XACT Streaming Wave Banks

This section discusses streaming wave banks and how to use them under different circumstances with Microsoft Cross-Platform Audio Creation Tool (XACT).

What is Streaming?

Wave banks may be designated as in-memory, which means that their waves are to be loaded entirely into local memory from the storage medium (DVD or hard drive) for later playback through audio hardware. For waves played directly from memory there are no inherent timing or latency issues.

Wave banks may also be designated as streamed, which means that their wave data remains on the storage medium. The audio data is delivered from the DVD or hard drive to the audio hardware for playback through a set of work buffers. This is often necessary for audio (such as background music) that is too large to load into working memory.

To better understand streaming audio, it will help to become familiar with some important concepts:

Latency

Latency is wasted time. On a storage medium such as DVD or hard drive, latency is the substantial amount of time the device takes to position the proper sector under the read/write head. Latency can cause delays in playback of streamed audio, or even intermittent breaks if a slow-reading disk fails to feed data to the audio output fast enough for continuous sound.

The inherent latency of DVD and that of a hard drive can be quite substantial. While the worst-case latency of a hard drive might be around 100 milliseconds, the worst-case latency of a DVD can be a full second or more.

Latency on a DVD can be minimized when audio files are strategically placed on the disc so that the data to be streamed is contiguous. If the read head does not have to move far to retrieve the next block of data, delays will remain small.

Zero-Latency Streaming

One of the biggest challenges for game audio is trying to fit all the desired sounds within the available memory. To do so, an audio designer might reduce the sampling rate, compress the data, or both. However, this can reduce the fidelity of the sounds.

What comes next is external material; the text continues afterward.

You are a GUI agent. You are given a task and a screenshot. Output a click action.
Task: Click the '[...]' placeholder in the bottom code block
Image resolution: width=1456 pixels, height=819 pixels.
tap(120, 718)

The XACT solution to this problem is zero-latency streaming, sometimes called "primed streaming." Zero-latency streaming allows a game title to make use of large, high-quality wave banks, tens of megabytes or larger, without crowding out other needs for memory while supporting smooth, uninterrupted playback.

For each wave streamed, the XACT allocates a set of memory buffers that are considerably smaller than the total size of the file. The XACT gives itself a head-start by loading a small portion of the wave file's beginning into the allocated memory; the rest remains on the storage disk. Once playback begins, the XACT will continue to reload subsequent portions of the wave into the memory buffers as they become free. If the buffer is appropriately sized, the inherent latency of the storage media will not interrupt playback.

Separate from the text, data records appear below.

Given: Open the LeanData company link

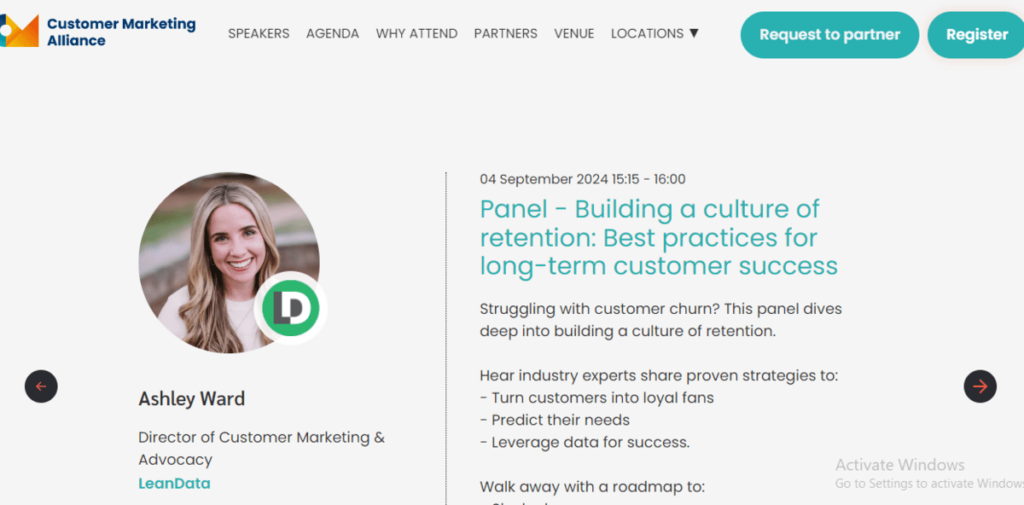Looking at the screenshot, I should (174, 483).
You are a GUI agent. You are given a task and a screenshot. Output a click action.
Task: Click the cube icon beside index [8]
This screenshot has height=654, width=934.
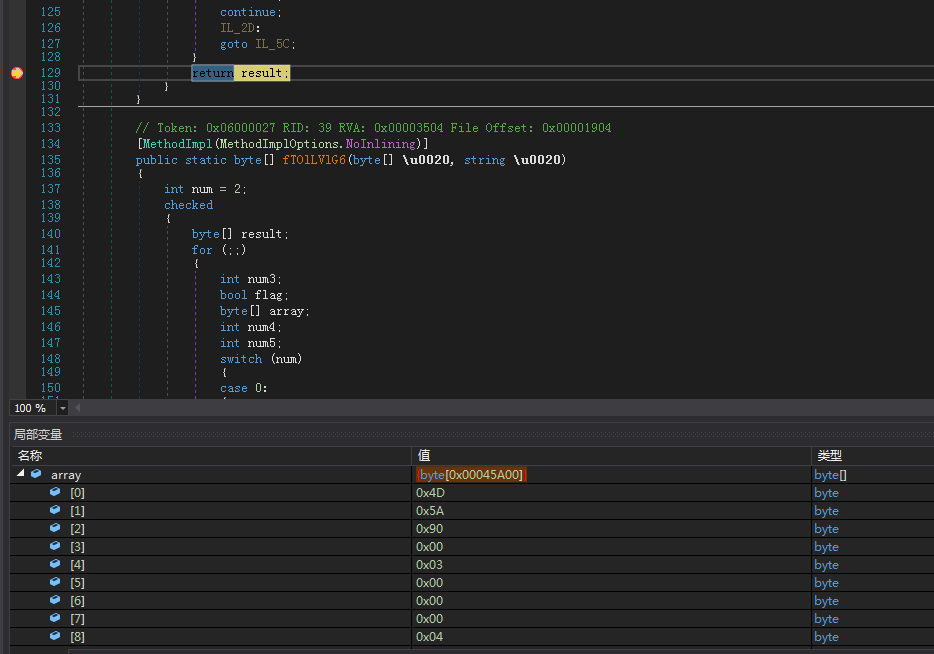click(x=55, y=636)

When Should Waves Be Streamed?

In general, it is preferable to designate wave banks as in-memory. Playback from memory always occurs without error or delay.

That is not always possible, especially when wave files are large and memory resources are limited. In those circumstances, the audio designer may choose to designate a wave bank as streaming. This can be done through the XACT design tool, setting the "Streaming" property of the wave bank.

Examples of types of audio that may be appropriate for streaming are (but not limited to):

Also, if your title has a large number of speech phrases, it may be most efficient to place them all in one large streaming wave bank.

The audio designer should consult with the game title programmer to determine if streaming is appropriate. Under the XACT, the audio designer does not need to be concerned with the details of how the audio is streamed, or what settings will work best. Implementing streaming, determining what size memory buffers need to be and managing resources are entirely under the control of the programmer.

Programming for XACT Streaming

Using a streaming wave bank, in most respects, follows the process discussed in the XACT Programming Guide. You will use the function IXACTEngine::CreateStreamingWaveBank to instantiate a wave bank object.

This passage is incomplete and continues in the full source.